The government further imposed a 100 kg cap on gold imports under the Advance Authorization (AA) scheme, which allows jewellery exporters to import raw materials duty-free.

  • The Advance Authorisation Scheme is a trade facilitation measure by the Directorate General of Foreign Trade (DGFT) that allows duty-free import of raw materials to manufacture export products.
  • These measures were taken following Prime Minister's appeal to avoid buying gold for a year to ease pressure on Indian foreign exchange reserves.

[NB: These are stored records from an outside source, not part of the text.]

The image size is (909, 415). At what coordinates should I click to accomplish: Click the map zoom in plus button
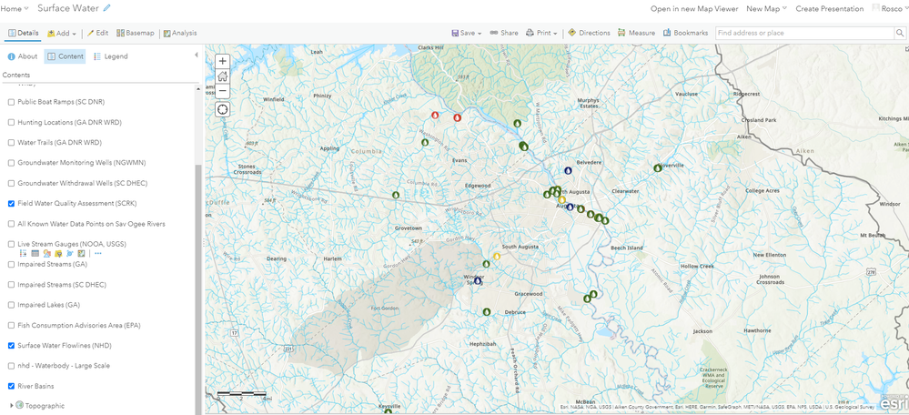pos(223,61)

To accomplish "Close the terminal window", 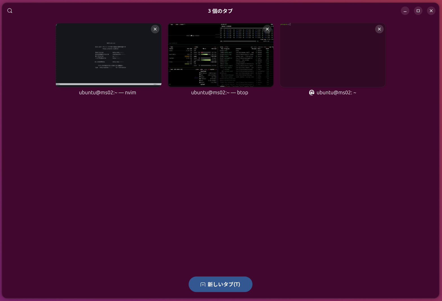I will pos(431,11).
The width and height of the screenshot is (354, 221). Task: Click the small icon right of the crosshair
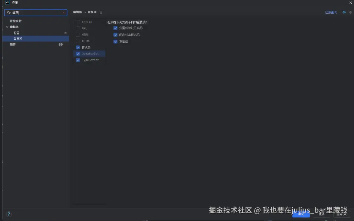[350, 12]
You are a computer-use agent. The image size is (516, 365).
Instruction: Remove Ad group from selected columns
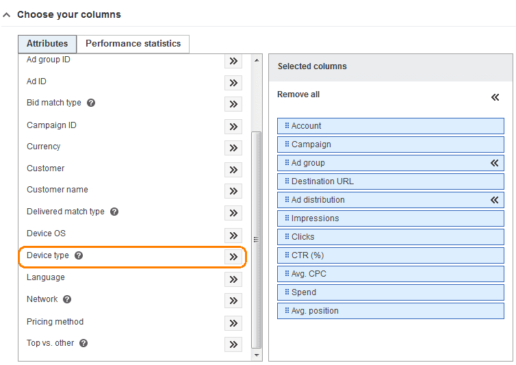494,163
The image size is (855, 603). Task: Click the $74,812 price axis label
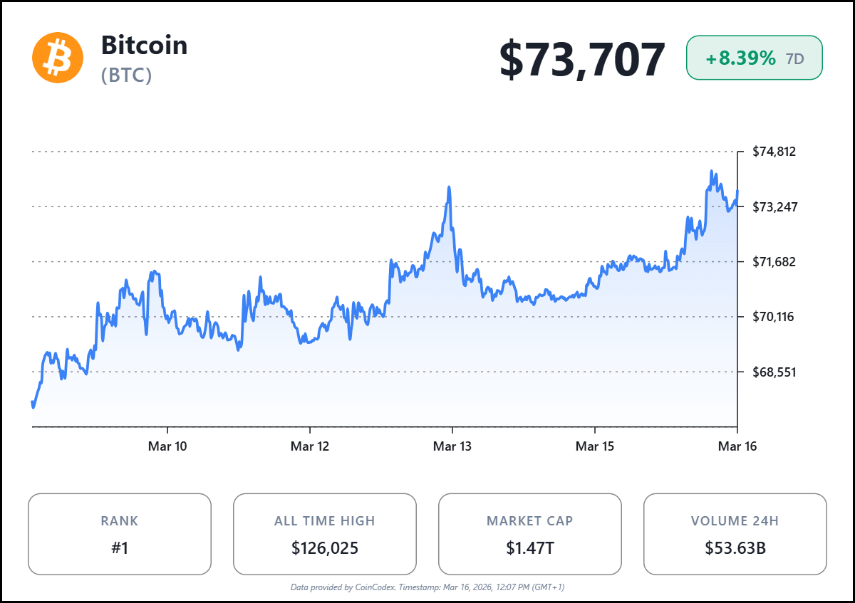coord(774,152)
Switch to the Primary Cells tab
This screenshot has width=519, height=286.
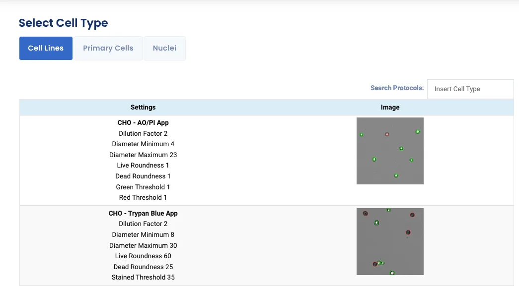pos(108,48)
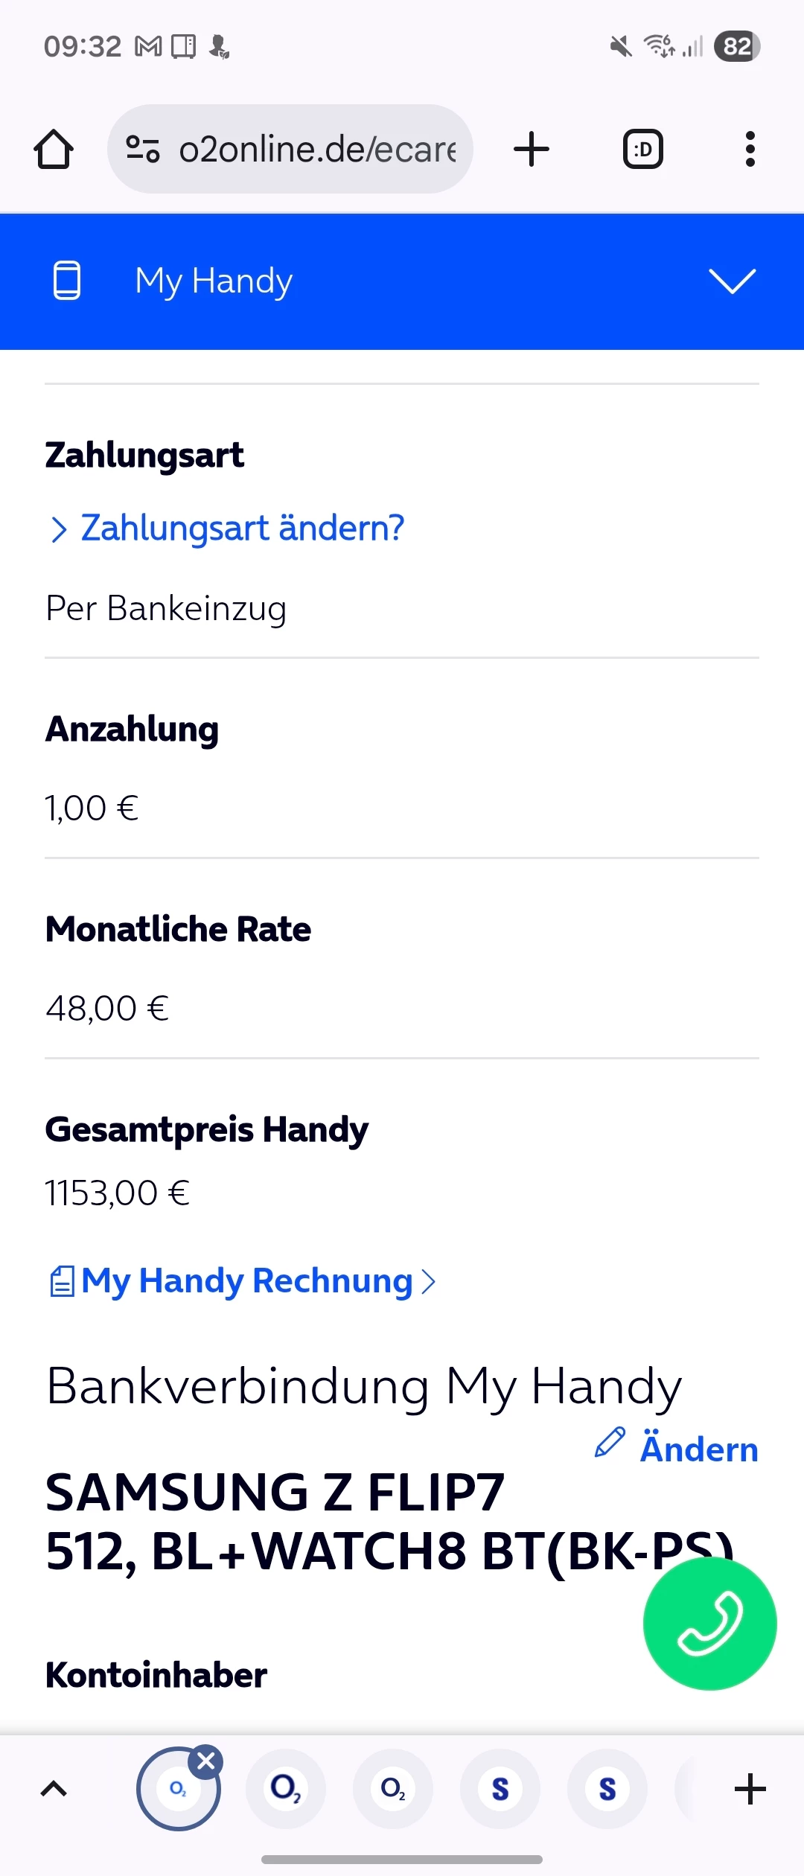804x1876 pixels.
Task: Open a new tab with plus icon
Action: pos(532,150)
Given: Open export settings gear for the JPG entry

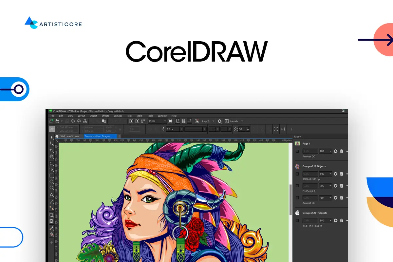Looking at the screenshot, I should (335, 174).
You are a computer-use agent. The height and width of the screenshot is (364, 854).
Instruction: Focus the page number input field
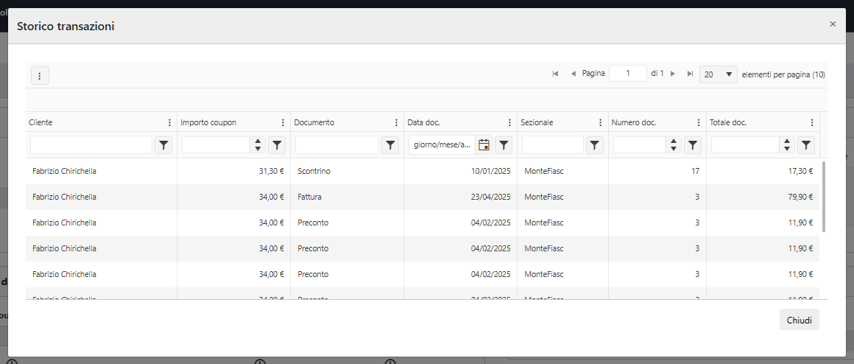coord(628,74)
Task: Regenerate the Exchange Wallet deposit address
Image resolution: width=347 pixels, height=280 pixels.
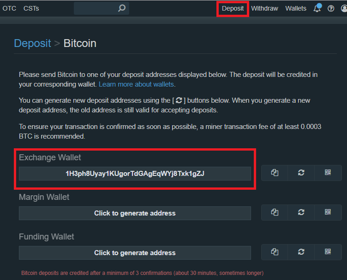Action: point(301,173)
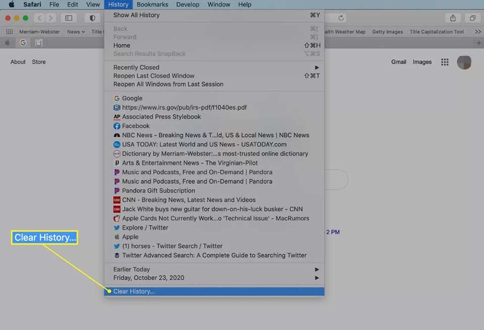Image resolution: width=484 pixels, height=330 pixels.
Task: Select Clear History… menu item
Action: pyautogui.click(x=214, y=291)
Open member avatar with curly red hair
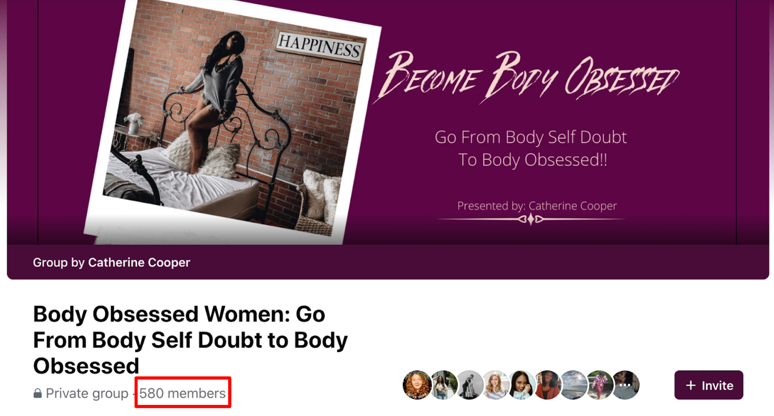774x416 pixels. click(x=417, y=385)
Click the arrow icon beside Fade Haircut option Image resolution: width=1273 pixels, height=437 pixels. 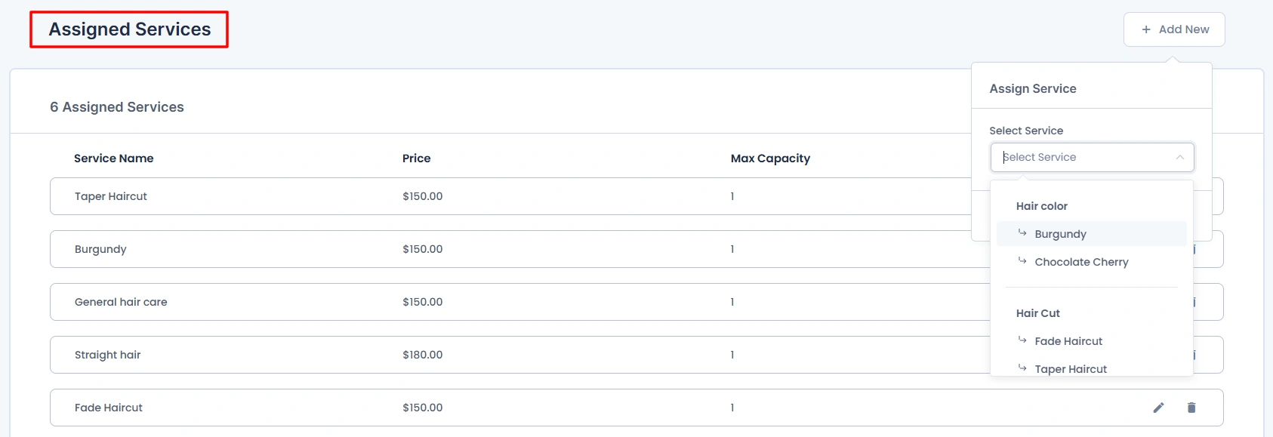pyautogui.click(x=1022, y=340)
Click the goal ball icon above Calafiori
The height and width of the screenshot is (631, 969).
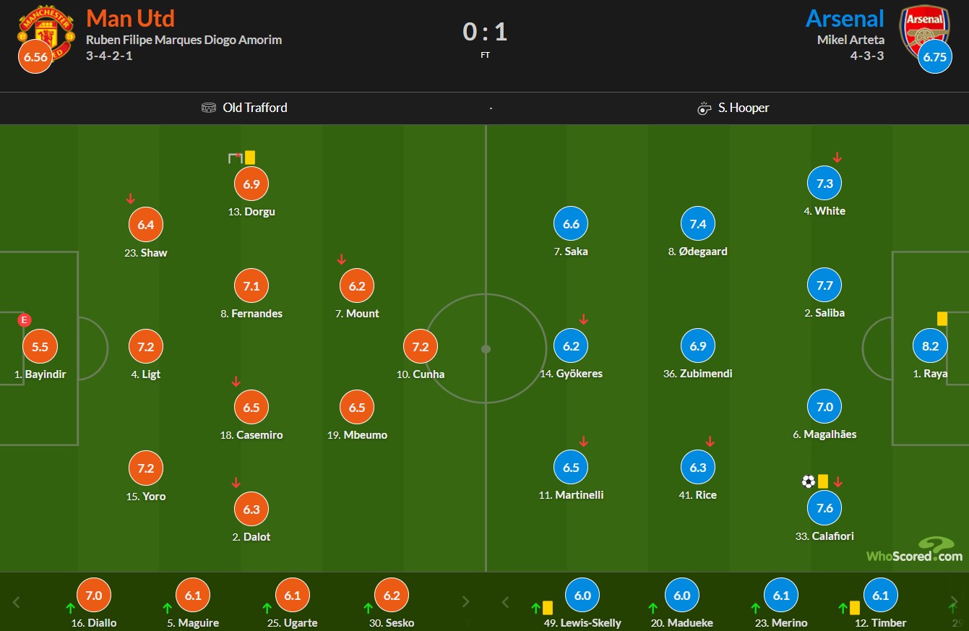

Impact of rising gold demand on Indian Economy

  • Trade Deficit: India's merchandise trade deficit reached $333.2 billion in FY26, a significant rise from $284.5 billion the previous year. 
    • India's gold imports in FY26 totaled $71.98 billion, marking a 24.08% increase year-on-year.
  • Increased Current account deficit (CAD): Due to rising trade deficit in its April 2026 projections, the IMF said India’s current account deficit could widen in 2026 roughly around 2% of GDP.
    • Current account deficit refers to the situation where a country's total imports of goods, services, and transfers exceed its total exports and transfers out.
  • Depreciates Indian Rupee: As a result imports become costlier and it force RBI to use foreign exchange reserves to stabilize the currency.
  • Dead Capital: As gold stored privately remains outside the formal financial system and cannot support investment, infrastructure, or job creation.

Gold Consumption status

  • India 
    • India is the world’s 2nd largest consumer of gold, just after China.
    • Approximately 90% of India’s gold is imported, making domestic prices highly sensitive to international trends.
    • Gold Ore: The largest resources in terms of gold ore (primary) are located in Bihar (43%), followed by Rajasthan (24.92%), and Karnataka (20%). 
      • Karnataka is the leading producer of gold accounting for 97% followed by Andhra Pradesh and Jharkhand.
  • World 
    • Major Holders of Gold Reserves: United States, followed by Germany and Italy.
    • Major Exporters: Switzerland, followed by the United Arab Emirates and United Kingdom (World Population Review).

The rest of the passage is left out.